Is there anything more life affirming than glowing, saturated, natural green? Green fields, green mountains, bright new grass- or green Malachite. Now while all those plant type things are green due to the chlorophyll inside their structures, Malachite is green due to it’s high concentrations of copper. In fact, ancient Egyptians actually mined this material, which was then ground for eyeshadow, painting pigments, and smelted into puddles to recover the copper ore in a more managable form.
Why anyone would grind up such a lovely stone, and destroy it’s beauty, I have no idea. Especially when the copper dust is so hazardous to one’s health! Sometimes though, Malachite is just too big to be left in it’s amazing natural state, and must be carved into slightly smaller pieces. Like the still-enormous slabs in the Malachite Room in the Winter Palace in Russia…

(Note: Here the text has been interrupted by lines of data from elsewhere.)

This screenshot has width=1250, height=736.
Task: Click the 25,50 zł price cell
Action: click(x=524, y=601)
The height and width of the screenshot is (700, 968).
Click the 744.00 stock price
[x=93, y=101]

This beautiful room has 8 columns clad in massive slabs of Malachite, as well as a Malachite inlaid floor, a series of Malachite vases, and several Malachite-topped tables. The boulder of raw material that produced all this took nine years to pull from the ground, and weighed 260 tons.
I don’t have 260 tons of Malachite. In fact- I don’t think I’ve ever seen 2 pounds of Malachite in person, but one just can’t help but be interested in such an unusual stone. Malachite is very soft, and brittle- as well as being extremely sensitive to both heat and acids. Caring for malachite jewelry should be done with a mild soap and gentle cleanser. Never steam or ultrasonically clean jewelry containing Malachite!

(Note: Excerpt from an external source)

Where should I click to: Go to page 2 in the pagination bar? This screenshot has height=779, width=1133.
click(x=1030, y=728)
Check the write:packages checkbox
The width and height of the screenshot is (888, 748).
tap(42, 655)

The reason for all this care is due to the way the stone is formed. Malachite is actually a secondary mineral. Already I hear the clamoring for an explanation… A secondary mineral is what is formed when a chemical reaction occurs between two other substances. It’s a bit like mixing water and gelatin. One’s a powder(the mineral) one’s a liquid( a second substance). Mix them together, and you have that squishy semi-solid Jello! Or Malachite, as the case may be. In this instance, water containing carbon dioxide or other carbon bearing mixtures, flows over copper ores. The flow of the water over the copper forms a green oxide.Eventually, this oxide solidifies- while still showing the “flow” of the water that helped to create it.

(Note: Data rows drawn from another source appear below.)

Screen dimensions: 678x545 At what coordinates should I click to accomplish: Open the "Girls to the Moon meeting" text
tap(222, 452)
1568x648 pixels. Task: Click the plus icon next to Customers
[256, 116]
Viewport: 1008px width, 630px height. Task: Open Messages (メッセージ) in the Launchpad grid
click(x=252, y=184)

But wait! you say All this talk about green Malachite- I’ve seen something that’s blue that was called Malachite too!
Well of course you have. Sometimes when the oxides form, the ratio of carbon substance to copper ore is different, or it’s a slightly different copper substance, or there’s a trace element that encourages it to be blue instead of green. Just like when you leave a penny in the bathroom, and it turns green- but a tiny edge of it is brilliantly blue. Like this:
So you can see why Malachite is so soft and brittle, though, right? Something that forms from water and copper oxides is going to be nowhere near as strong as rocks that are formed from solidifying lava, like granite. But there’s an upside to the softness of Malachite. It carves very very easily.
Aren’t they cute?! At less than an inch tall- that wouldn’t be an easy feat in most other stones on earth!
There you go- Malachite in a nutshell. One of the most unique rocks in the world.